What the exercise asks - Your response must be made up of each line in the data below that contains the string "computer".
○ ○ ○ ○ ○ ○ ○
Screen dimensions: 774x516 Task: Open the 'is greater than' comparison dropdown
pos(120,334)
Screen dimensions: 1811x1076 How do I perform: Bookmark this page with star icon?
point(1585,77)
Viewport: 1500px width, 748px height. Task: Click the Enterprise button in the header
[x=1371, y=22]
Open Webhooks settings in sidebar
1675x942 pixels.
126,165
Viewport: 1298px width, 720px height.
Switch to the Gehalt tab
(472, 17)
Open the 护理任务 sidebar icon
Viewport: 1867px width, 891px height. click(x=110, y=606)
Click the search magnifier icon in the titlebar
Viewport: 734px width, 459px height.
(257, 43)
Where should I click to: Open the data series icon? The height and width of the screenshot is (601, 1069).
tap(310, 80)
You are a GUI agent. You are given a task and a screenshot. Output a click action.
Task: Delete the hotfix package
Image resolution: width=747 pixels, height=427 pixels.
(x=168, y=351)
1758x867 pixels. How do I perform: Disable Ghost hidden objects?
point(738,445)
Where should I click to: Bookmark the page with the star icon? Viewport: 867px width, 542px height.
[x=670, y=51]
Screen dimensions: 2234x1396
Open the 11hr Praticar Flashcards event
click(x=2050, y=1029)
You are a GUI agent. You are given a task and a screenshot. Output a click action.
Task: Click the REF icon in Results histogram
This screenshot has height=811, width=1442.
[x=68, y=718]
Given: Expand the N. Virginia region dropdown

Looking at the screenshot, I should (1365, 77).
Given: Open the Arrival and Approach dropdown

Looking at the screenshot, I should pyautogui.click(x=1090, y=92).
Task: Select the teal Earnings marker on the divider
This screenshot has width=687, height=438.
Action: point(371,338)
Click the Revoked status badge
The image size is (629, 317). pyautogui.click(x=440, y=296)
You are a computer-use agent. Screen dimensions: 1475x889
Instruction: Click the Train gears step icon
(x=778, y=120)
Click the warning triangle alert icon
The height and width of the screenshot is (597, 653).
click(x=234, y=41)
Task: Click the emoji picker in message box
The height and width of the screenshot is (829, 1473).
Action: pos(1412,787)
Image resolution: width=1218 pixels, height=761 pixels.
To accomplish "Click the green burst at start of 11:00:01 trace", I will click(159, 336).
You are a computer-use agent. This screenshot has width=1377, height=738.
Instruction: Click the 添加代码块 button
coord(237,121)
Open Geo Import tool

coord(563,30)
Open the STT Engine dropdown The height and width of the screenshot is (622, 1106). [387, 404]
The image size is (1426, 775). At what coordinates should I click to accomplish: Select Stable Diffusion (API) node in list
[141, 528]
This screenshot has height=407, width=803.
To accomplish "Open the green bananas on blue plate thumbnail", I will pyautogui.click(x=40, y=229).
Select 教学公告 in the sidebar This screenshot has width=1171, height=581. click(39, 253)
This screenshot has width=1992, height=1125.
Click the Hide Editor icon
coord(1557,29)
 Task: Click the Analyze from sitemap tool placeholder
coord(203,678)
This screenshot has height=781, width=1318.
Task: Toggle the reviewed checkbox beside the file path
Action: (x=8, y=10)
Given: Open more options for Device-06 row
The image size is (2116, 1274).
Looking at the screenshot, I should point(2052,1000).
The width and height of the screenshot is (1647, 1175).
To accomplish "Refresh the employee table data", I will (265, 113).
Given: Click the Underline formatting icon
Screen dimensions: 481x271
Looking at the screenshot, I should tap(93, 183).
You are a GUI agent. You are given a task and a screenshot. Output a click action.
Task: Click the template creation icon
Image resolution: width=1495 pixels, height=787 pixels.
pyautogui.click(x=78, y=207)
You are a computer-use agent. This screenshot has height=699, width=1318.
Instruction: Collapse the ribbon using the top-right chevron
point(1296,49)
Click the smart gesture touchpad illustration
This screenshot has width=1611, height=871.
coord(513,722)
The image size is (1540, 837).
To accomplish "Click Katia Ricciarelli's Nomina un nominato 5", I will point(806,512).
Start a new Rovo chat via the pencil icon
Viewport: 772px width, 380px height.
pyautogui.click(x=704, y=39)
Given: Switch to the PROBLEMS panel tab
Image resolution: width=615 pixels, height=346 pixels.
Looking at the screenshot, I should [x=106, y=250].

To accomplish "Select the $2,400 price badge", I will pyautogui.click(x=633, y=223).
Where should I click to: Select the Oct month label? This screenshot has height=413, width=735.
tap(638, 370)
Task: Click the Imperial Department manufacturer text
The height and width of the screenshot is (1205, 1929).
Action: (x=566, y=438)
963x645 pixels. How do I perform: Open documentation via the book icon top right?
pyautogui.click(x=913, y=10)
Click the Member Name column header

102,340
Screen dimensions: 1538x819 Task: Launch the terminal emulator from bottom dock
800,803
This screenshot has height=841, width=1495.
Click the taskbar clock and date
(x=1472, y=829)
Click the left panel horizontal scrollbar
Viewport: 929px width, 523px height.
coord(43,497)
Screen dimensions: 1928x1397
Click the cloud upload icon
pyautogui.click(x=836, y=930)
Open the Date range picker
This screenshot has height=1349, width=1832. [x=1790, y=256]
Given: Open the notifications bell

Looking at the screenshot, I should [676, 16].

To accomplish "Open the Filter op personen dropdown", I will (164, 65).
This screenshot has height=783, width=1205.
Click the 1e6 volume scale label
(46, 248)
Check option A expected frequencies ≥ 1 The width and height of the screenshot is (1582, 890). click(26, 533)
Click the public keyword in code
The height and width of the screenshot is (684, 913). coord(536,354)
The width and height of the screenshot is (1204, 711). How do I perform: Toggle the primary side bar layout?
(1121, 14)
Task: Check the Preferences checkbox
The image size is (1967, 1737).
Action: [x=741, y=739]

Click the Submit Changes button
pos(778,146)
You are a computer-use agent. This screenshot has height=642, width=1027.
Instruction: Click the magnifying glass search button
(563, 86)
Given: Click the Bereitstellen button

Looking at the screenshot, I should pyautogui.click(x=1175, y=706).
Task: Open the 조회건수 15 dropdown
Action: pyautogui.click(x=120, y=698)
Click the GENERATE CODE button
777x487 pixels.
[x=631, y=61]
○ ○ ○ ○ ○ ○ ○
Answer -
You are a computer-use agent. Screen dimensions: 1475x889
You are a computer-use agent. This screenshot has width=1377, height=738.
You are a computer-use agent. This screenshot has height=699, width=1318.
You are a computer-use agent. This screenshot has height=642, width=1027.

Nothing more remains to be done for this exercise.